AS tidak bisa terus menyembunyikan ‘penganiayaan mereka terhadap pencari suaka dengan mengasingkan mereka,’ demikian isi surat yang ditandatangani oleh 125 organisasi.
Puluhan kelompok hak asasi manusia mendesak pemerintah Amerika Serikat untuk berhenti menahan pencari suaka di fasilitas penahanan pangkalan militer Teluk Guantanamo di Kuba, dengan alasan bahwa kondisi di sana ilegal dan tidak manusiawi.

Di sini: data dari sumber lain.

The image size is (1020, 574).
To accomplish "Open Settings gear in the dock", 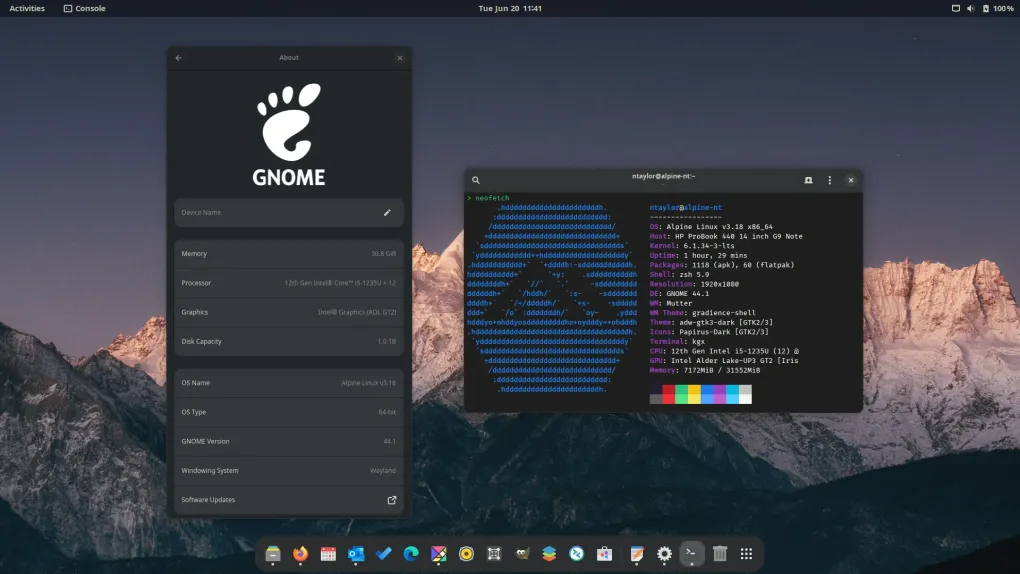I will click(664, 554).
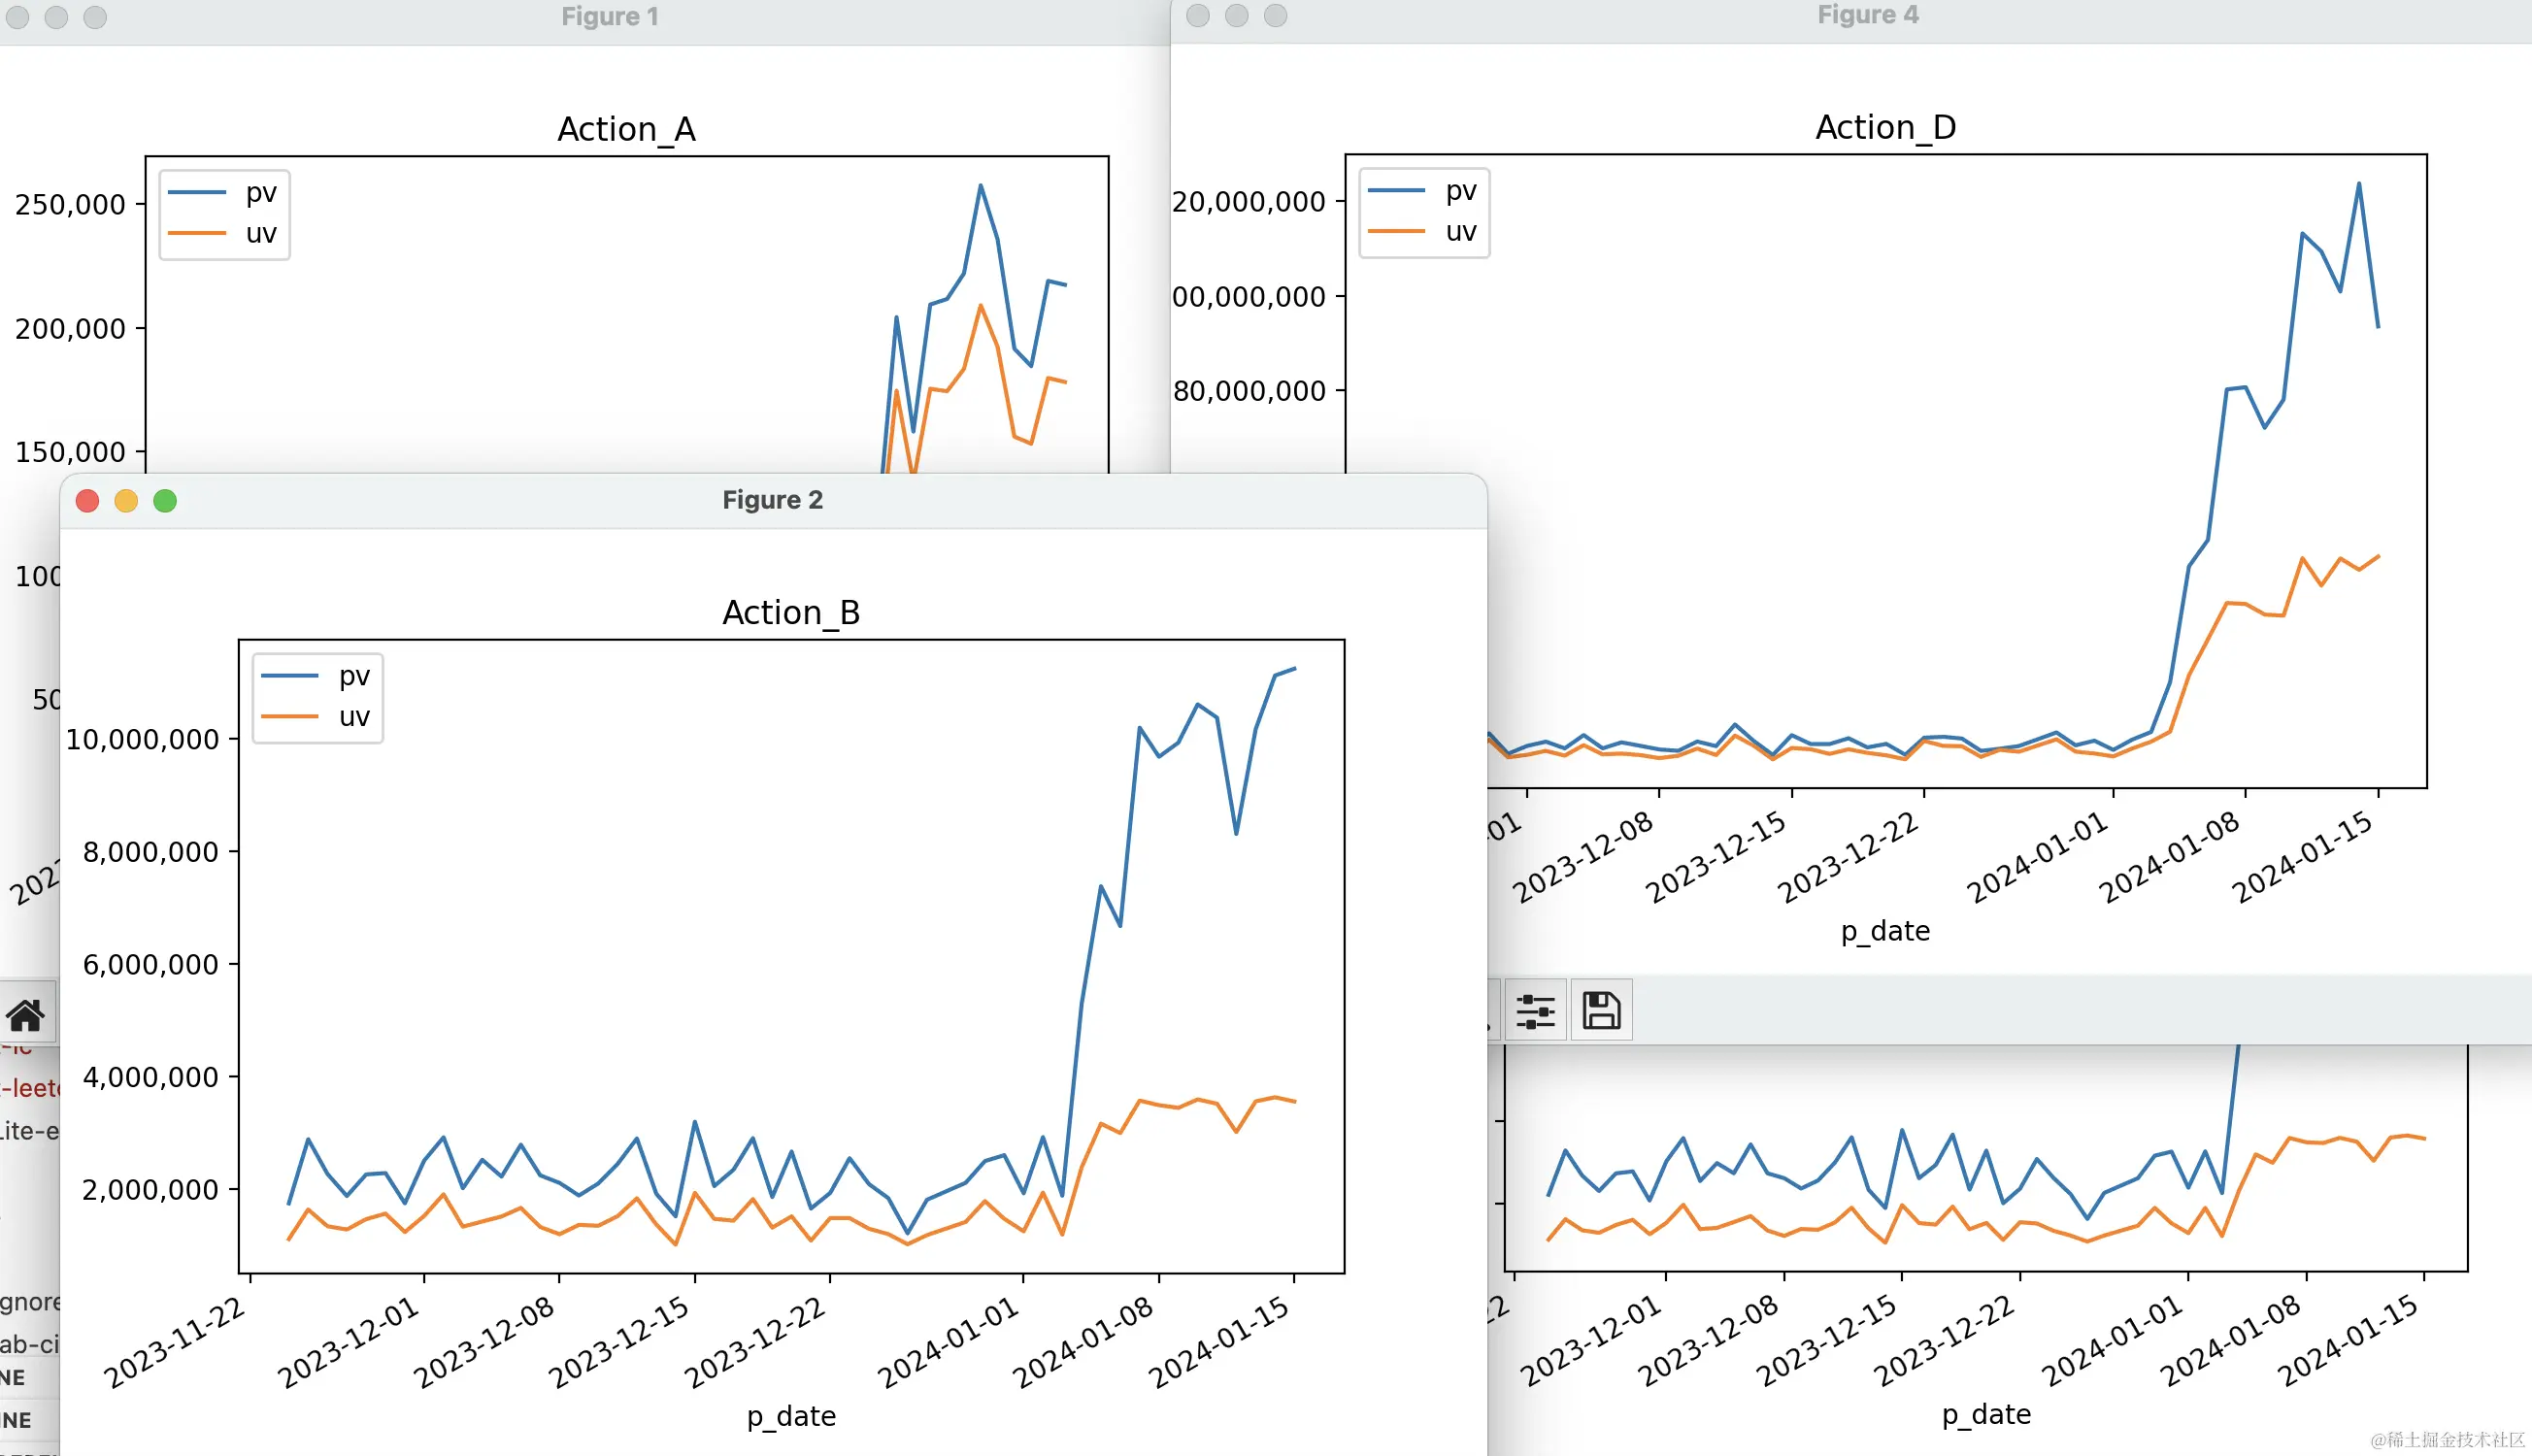Click the uv legend entry in Action_D
2532x1456 pixels.
click(1460, 231)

Koalisi 125 organisasi hak asasi manusia, yang dipimpin oleh Proyek Bantuan Pengungsi Internasional (IRAP) dan Aliansi Jembatan Haiti, mengajukan permohonan mereka pada hari Rabu di sebuah surat terbuka kepada Presiden AS Joe Biden.
“Kami meminta pemerintahan Anda menutup Pusat Operasi Migran Guantanamo (MOC) dan memproses pencari suaka yang ditemui di laut dengan cara yang sesuai dengan kewajiban hak asasi manusia AS,” kata surat itu.
“Pemerintah AS tidak bisa terus menyembunyikan pengalihan perhatian dan perlakuan buruk terhadap pencari suaka dengan mengasingkan mereka ke Guantanamo, jauh dari jangkauan keluarga, advokat, kesadaran publik – dan hukum,” tambahnya.
Kelompok-kelompok tersebut juga meminta pemerintah AS untuk berhenti mencegat migran yang melakukan perjalanan melalui laut dari Haiti dan mengirim mereka kembali ke kondisi “seperti perang” di negara mereka, sebuah nasib yang dialami oleh ratusan anak-anak tanpa pendamping antara tahun 2021 dan 2023, menurut penyelidikan ProPublica. .
“Semua pemulangan paksa orang ke Haiti, melalui udara atau laut, harus diakhiri sekarang,” kata Guerline Jozef, direktur eksekutif Haiti Bridge Alliance, yang menandatangani surat terbuka tersebut.
Perlakuan AS terhadap migran yang melakukan perjalanan laut, termasuk melarang mereka dan menahan mereka di Guantanamo, mendapat sorotan baru menyusul laporan yang diterbitkan pada bulan September oleh Proyek Bantuan Pengungsi Internasional (IRAP).
Laporan tersebut menuduh para pencari suaka dihadapkan pada “kondisi seperti penjara” yang tidak memadai di Guantanamo, di mana “transparansi atau akuntabilitas sangat sedikit atau bahkan tidak ada sama sekali”.
Menurut mantan staf MOC yang dikutip dalam laporan IRAP, para migran yang ditahan tidak menerima panggilan pribadi dan “dihukum” jika mereka mengeluhkan penganiayaan. Anak-anak yang mengalami trauma tidak mendapatkan pendidikan atau perawatan psikiater profesional, kata mereka.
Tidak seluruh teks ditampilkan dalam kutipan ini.